*** Passage to read ***
In 1887 the Alliance also established the first exclusive Vocational Girls’
School, which was immediately filled to capacity with 368 students. While
most girls did not receive any schooling being occupied mostly by sewing,
knitting and carpet weaving at home, they were eager to get out and change
their social status. In 1910, the popularity of vocational training led
to the foundation of another school called Nouvelle. At those institutions,
known as ateliers, girls learned to make hats, girdles and bras, as well
as dresses. The most capable amongst them became atelier head mistresses.
The success of the vocational schooling of the lower classes had its counterpart
in the creation of popular schools. In 1897 the Local Board of the Alliance
established 3 new schools in the working class neighbourhoods of Hirsch
and Calamaria. In 1904 it also took under its control one more school
for Girls, directed until then by the Crosby missionaries.
***
Stated goal A:
In the passage on the Alliance schools, how many students filled the Vocational Girls' School when it opened in 1887?
Stated goal B:
Please update the records in the part that opens with the line containing "Viewport: 750px width, 392px" and closes with the line containing "click(359, 230)", replacing "stepper" with "spinner" and leaving everything else unchanged. Return only those lines.
*** Record set ***
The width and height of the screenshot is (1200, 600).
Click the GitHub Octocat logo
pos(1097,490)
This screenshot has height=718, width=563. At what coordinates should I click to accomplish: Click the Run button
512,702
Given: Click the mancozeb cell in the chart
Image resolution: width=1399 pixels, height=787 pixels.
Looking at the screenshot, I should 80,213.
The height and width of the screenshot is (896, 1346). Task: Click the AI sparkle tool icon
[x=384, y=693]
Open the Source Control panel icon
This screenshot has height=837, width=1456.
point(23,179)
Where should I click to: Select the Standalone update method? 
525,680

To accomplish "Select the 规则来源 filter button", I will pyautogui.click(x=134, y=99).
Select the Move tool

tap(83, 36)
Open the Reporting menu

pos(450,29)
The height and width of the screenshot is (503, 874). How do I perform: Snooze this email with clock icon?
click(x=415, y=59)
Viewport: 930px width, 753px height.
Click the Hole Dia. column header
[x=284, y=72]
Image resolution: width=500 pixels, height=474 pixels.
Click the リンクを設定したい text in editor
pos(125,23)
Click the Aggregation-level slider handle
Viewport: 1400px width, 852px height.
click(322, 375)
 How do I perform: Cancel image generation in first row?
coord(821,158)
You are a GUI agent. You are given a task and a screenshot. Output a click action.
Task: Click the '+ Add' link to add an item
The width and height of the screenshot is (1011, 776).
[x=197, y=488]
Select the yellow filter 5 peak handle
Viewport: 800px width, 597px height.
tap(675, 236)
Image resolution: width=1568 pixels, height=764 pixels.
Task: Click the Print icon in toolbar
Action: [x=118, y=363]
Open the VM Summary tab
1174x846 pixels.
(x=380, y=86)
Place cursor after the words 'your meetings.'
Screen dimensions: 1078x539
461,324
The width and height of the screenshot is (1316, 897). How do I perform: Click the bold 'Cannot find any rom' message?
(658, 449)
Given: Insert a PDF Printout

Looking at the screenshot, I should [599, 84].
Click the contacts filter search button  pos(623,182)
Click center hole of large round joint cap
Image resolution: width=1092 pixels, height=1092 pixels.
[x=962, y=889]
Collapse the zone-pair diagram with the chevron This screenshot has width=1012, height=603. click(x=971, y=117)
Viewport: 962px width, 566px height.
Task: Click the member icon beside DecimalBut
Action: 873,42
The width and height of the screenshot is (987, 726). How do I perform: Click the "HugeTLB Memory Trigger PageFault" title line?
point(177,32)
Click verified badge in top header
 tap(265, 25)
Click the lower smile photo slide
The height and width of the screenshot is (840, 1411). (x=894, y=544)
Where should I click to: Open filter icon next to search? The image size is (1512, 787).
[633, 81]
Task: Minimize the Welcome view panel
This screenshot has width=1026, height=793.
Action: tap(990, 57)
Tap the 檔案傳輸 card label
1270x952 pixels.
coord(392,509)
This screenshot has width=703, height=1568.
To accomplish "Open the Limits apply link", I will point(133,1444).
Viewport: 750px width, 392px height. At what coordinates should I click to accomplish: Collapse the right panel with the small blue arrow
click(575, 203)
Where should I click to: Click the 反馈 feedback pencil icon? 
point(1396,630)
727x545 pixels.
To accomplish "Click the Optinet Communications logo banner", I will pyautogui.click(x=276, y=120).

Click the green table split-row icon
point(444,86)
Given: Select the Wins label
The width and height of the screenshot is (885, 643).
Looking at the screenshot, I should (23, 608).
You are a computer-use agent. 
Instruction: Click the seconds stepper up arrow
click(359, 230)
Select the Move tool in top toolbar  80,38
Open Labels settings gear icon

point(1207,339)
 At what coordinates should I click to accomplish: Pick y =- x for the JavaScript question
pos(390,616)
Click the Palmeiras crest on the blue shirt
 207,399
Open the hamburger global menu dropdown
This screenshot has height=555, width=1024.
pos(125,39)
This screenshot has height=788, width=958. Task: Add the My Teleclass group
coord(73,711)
***
Reply A:
368 students.

Reply B:
Viewport: 750px width, 392px height. At what coordinates should I click to accomplish: Collapse the right panel with the small blue arrow
click(575, 203)
Where should I click to: Click the 反馈 feedback pencil icon? 
point(1396,630)
727x545 pixels.
To accomplish "Click the Optinet Communications logo banner", I will pyautogui.click(x=276, y=120).

Click the green table split-row icon
point(444,86)
Given: Select the Wins label
The width and height of the screenshot is (885, 643).
Looking at the screenshot, I should (23, 608).
You are a computer-use agent. 
Instruction: Click the seconds spinner up arrow
click(359, 230)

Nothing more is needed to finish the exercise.